BBC: Health/Wonder drugs could bankrupt NHS Saturday, November 21, 1998 Published at 16:20 GMT
Viagra: massive potential cost to the NHS
The inexorable advance of modern technology is about to pose the biggest problem the NHS has ever faced.
Scientists using the latest techniques are producing ever more effective drugs to combat a range of diseases that until now have defeated modern medicine.
However, this technology comes at a price - a price that the NHS will struggle to afford, no matter how much extra cash is pumped in by the government.
A survey published this week by the National Schizophrenia Fellowship has found that nearly half of health authorities in the UK cannot afford modern anti-psychotic drug treatments for schizophrenics.
Drugs such as clozapine, olanzapine and resperidone that can transform the lives of seriously mentally patients are blacklisted up and down the country.
Instead, thousands of patients are being given old, less effective drugs which have serious side-effects.
Health authorities are taking a tough line, but, with finite resources, they have no real choice. The NSF says a yearly course of the new drugs can cost up to £5,800 per person, compared with £100 a person for a course of the old ones.
Multiple sclerosis patients, too, have found that they cannot be prescribed Beta Interferon on the NHS, even though the drug has been clinically proven to have a dramatic effect on a potentially crippling disease.
The impotence treatment Viagra threatens to cost the NHS so much money - approximately £1bn a year - that ministers have blocked its prescription until they decide how best to meet demand. There are many more examples.
Stephen Thornton, chief executive of the NHS Confederation, which represents health authorities and trusts, said: "There are a growing number of very expensive and clinically effective drugs coming on to the market. In the last three or fours we have seen a number, and in the next few years we will see even more.
"They (health authorities) have to take some critically difficult decisions, weighing up on balance whether they invest in a drug like this, or whether they invest in other new procedures and interventions in other parts of the health service."
There appears to be no easy answer. Certainly, the drugs industry claims costs cannot be cut back.
Richard Ley, spokesman for the Association of the British Pharmaceutical Industry, said: "We have done the easy stuff, and we are left with the much more difficult and complex problems which often require very expensive new technologies."
The government has denied that rationing of care is necessary in the NHS.

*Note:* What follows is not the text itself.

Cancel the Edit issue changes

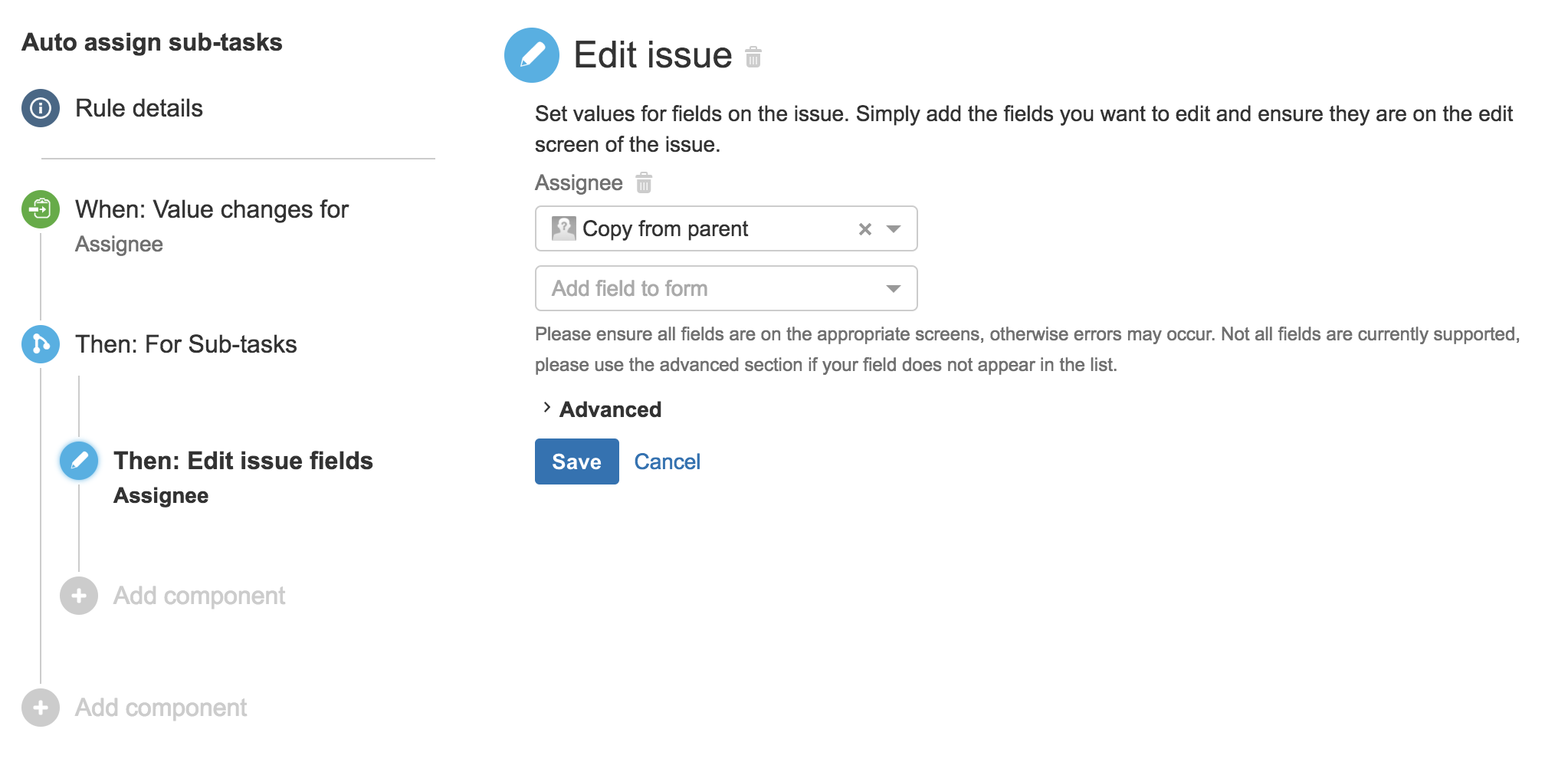coord(667,461)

But critics claim plans to make GPs responsible for local health care provision are merely an attempt by ministers to ensure that patients who are told they cannot have treatment blame their doctor, not their MP.
'Don't pass the buck'
Godfrey Horridge, a full-time negotiator for the pharmacy industry, said tough decisions about the rationing of drug treatments was inevitable and they should be the responsibility of the government.
"The government as the caretaker of the NHS should take responsibility rather than trying to pass the buck," he said.

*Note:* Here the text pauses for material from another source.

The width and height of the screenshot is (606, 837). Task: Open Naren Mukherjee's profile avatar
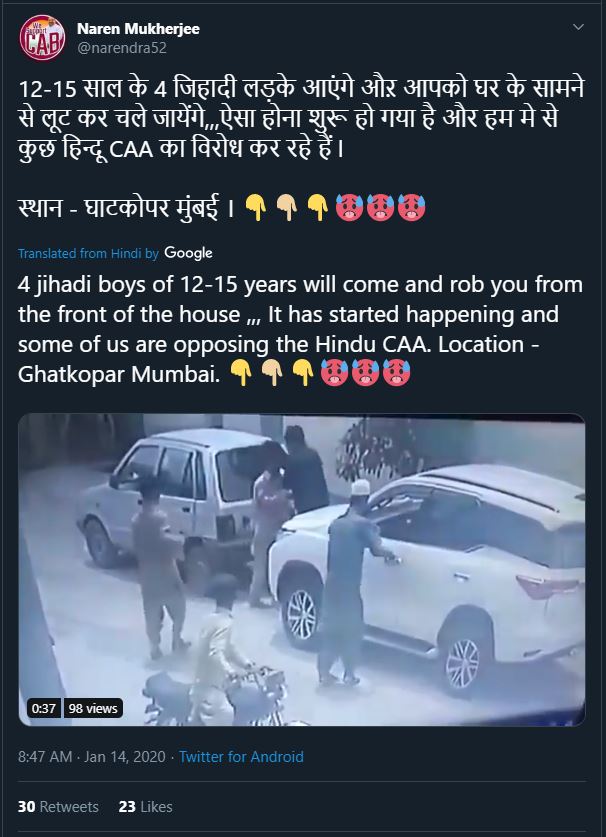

"If the NHS cannot afford new drugs then someone has got to take responsibility for making tough decisions. Difficult decisions will have to be made, and priorities will have to be set.
"Public expectation has always run ahead of available resources, and as patients have become better educated expectations have grown. People now expect expensive treatment to be available almost on demand, but realistically those expectations will never be met."
Mr Horridge said ensuring patients received cheaper generic drugs, rather than brand names, could save a small amount of money.
However any attempt to change current regulations so that drug companies cannot market their new treatments exclusively when they first hit the market would backfire, he claimed. Profits would be hit too hard, and innovation would be stifled.
Public pressure
Dr Judy Gilley, a GP negotiator for the British Medical Association, believes the government reforms have created a mechanism by which public pressure can be brought to bear on the government to ensure that the NHS does prescribe clinically effective treatments.
Primary care groups, led by GPs, will be responsible for commissioning local health care services, but they will have to abide by guidance on suitable treatments laid down by the government's new National Institute for Clinical Excellence (NICE).
"PCGs will be able to argue that, yes, a treatment is expensive, but it has been recommended for use by NICE so it should be used," said Dr Gilley.
"Then, if there is a shortfall in the prescribing budget as a result it will be up to the PCG together with patient interest groups - which must be consulted under the government's proposed reforms - to utilise public opinion. In that way the rationing dilemma can be shared with the public."
Dr Gilley, however, is not convinced that the advent of new treatment will necessarily mean that costs rise in perpetuity.
"It may be that there are long term cost benefits from expensive new drugs," she said.
"They may reduce morbidity tremendously and may reduce the need for surgical interventions and hospital stays.
"People should not think in knee-jerk terms. New treatments don't necessarily mean more money is needed, what is needed is careful, on-going review."